Opinion

The Freedom Agenda Spin

No, George W. Bush doesn’t have anything to do with today’s popular uprisings in the Middle East.

The Washington Post is one of my favorite mainstream newspapers here in the United States. Whenever I get up, I try to jump on its website and take a few minutes to catch up on what’s going on in the world. The Post may often be criticized for having a conservative ideological bent on its editorial team but it’s a good quick reference.

Occasionally, there is an opinion piece in the newspaper that I cannot stomach, however.
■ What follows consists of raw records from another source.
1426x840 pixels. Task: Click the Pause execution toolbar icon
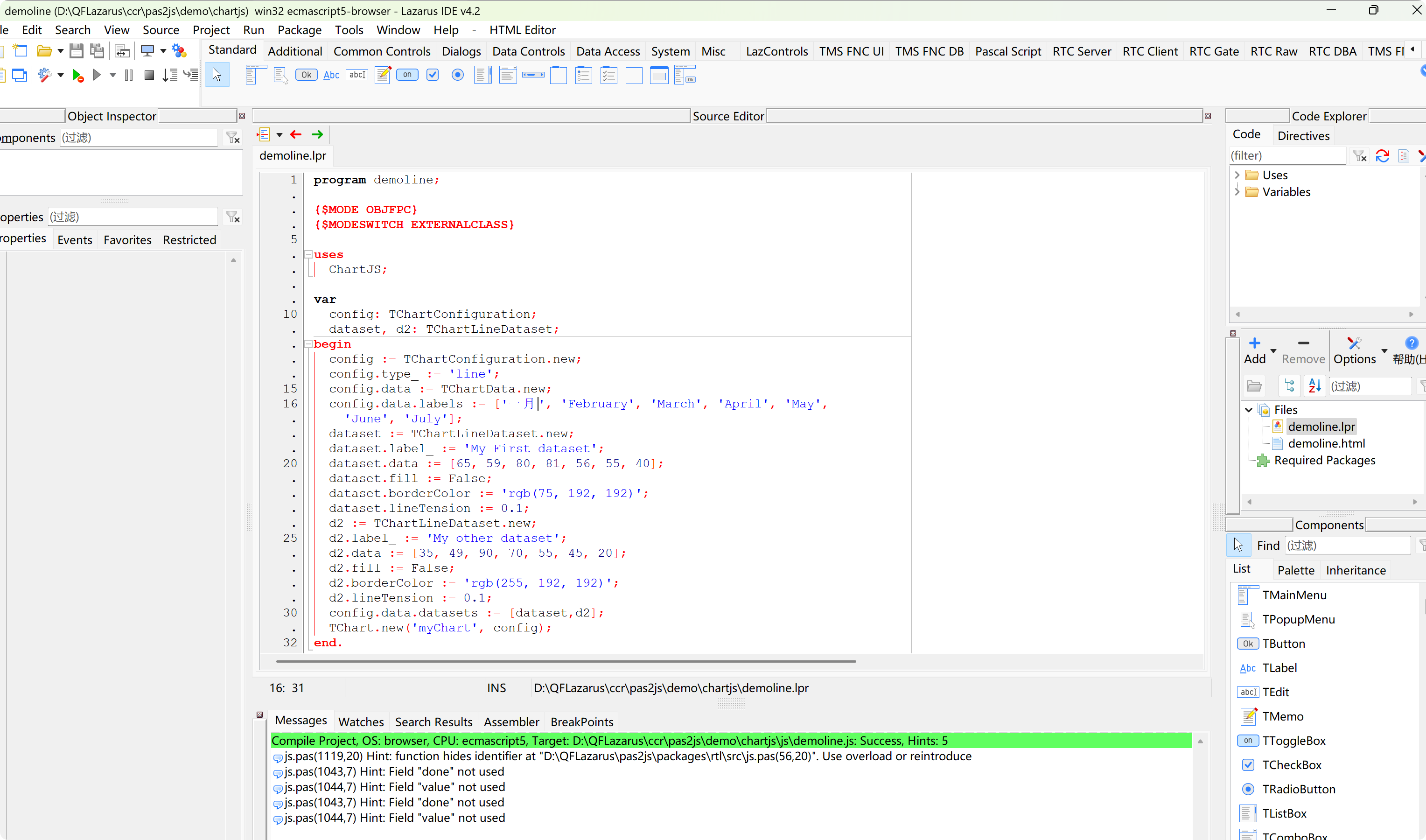[129, 75]
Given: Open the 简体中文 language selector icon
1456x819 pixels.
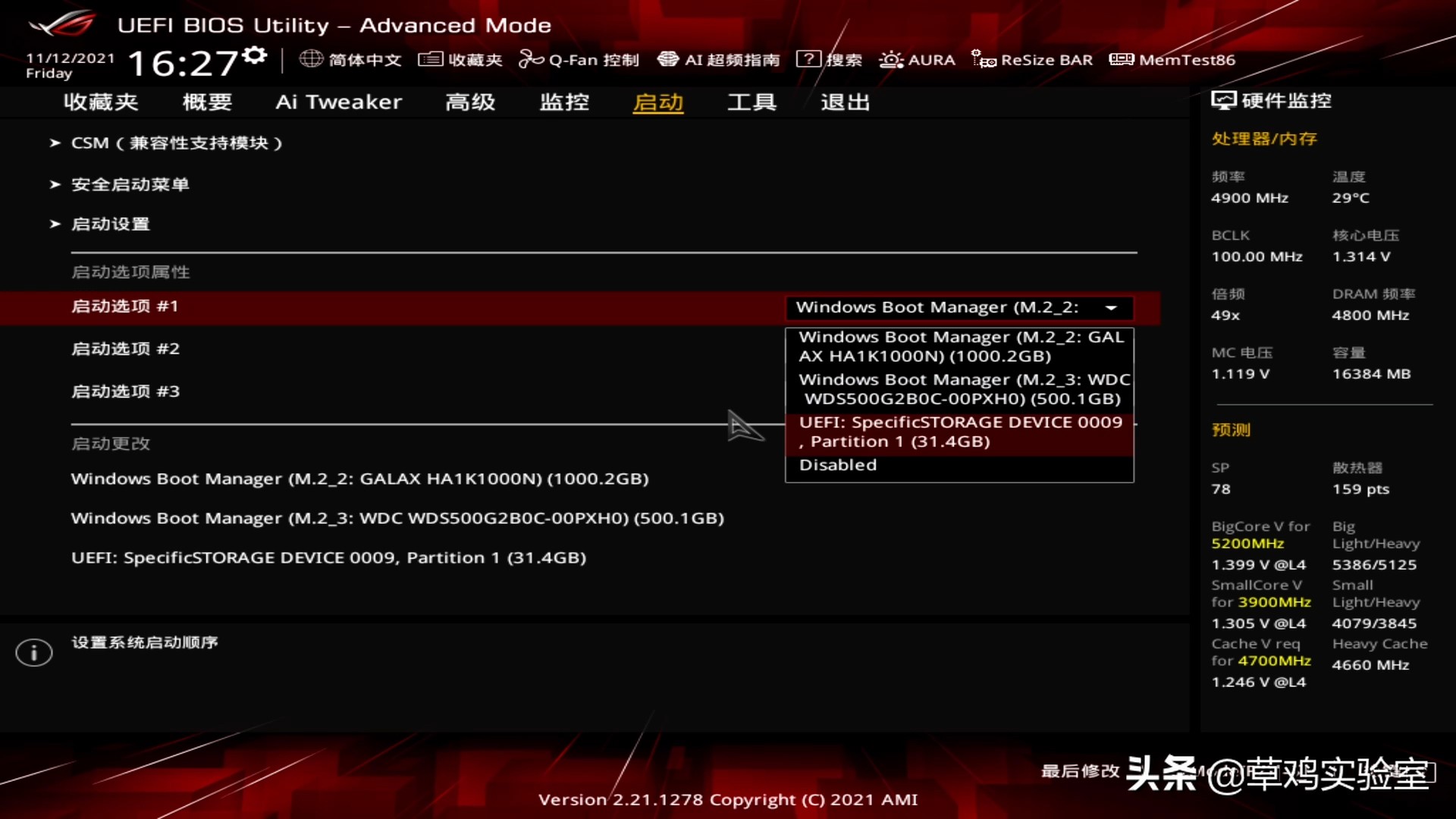Looking at the screenshot, I should [311, 59].
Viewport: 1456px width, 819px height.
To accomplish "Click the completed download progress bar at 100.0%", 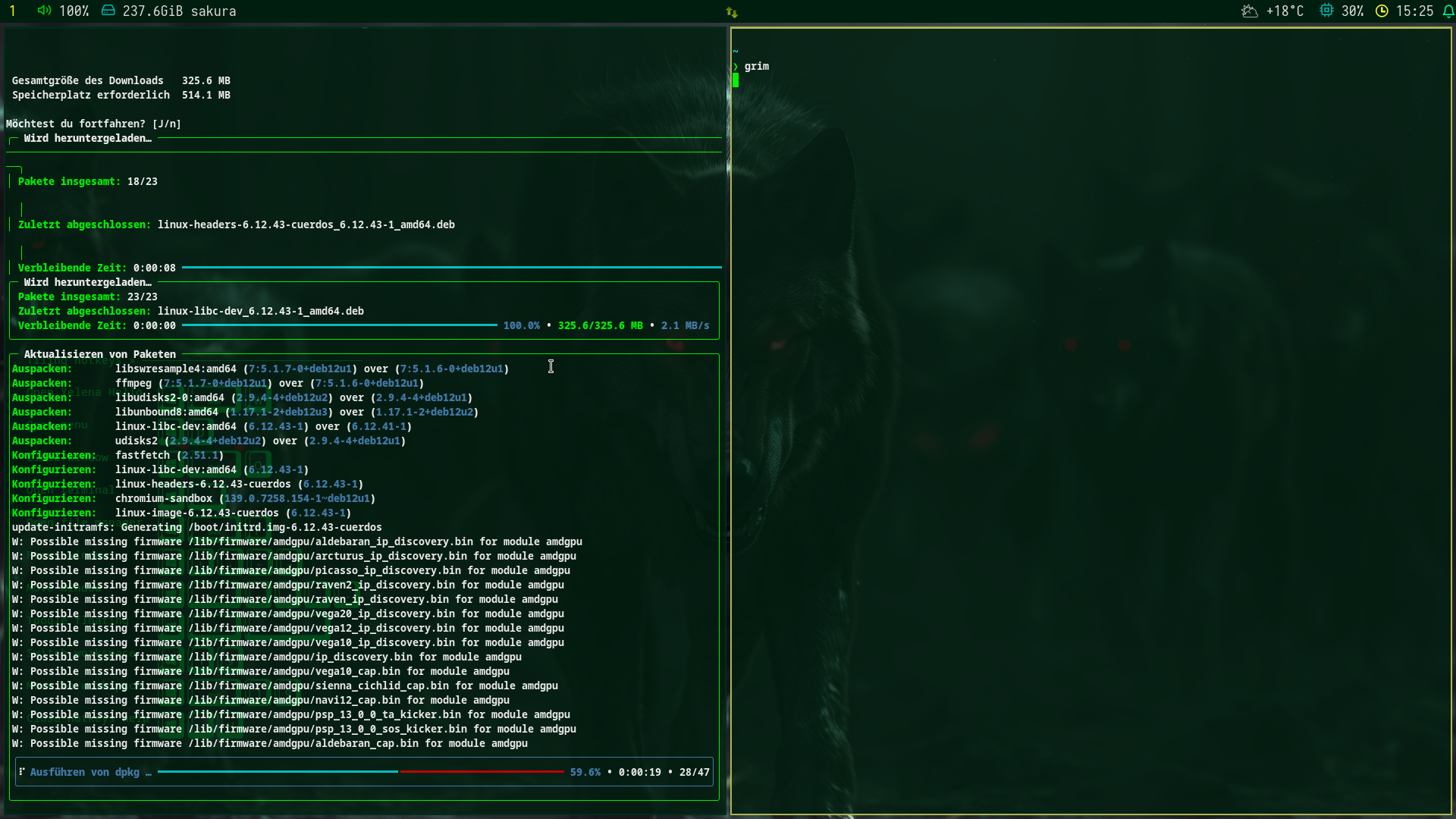I will click(339, 325).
A month ago when the revolution in Egypt was in full swing, the Post ran an op-ed criticizing President Barack Obama’s response to the crisis, arguing that his team should stop kowtowing to Hosni Mubarak and start giving the democratic protesters some rhetorical support.

The argument in itself wasn’t a bad one for the president eventually did pull the rug from under Mubarak’s feet once he recognized that the Egyptian autocrat was way over his head. The aspect of the article that was questionable was its tone, which came very close to questioning Obama’s humanistic side. Attacking policy is one thing, but attacking someone’s character without corroborating evidence is certainly quite another.

This month, the “cannot stomach award” goes to a column by the famous Charles Krauthammer, a top man in America’s conservative ranks and a frequent pundit on various news channels across the country. Again, the article, entitled “From Baghdad to Benghazi,” is not necessarily that bad. Krauthammer attempts to portray how the Obama Administration has gravitated toward a more optimistic and ideological outlook toward the very concept of democracy, similar to that of his predecessor George W. Bush.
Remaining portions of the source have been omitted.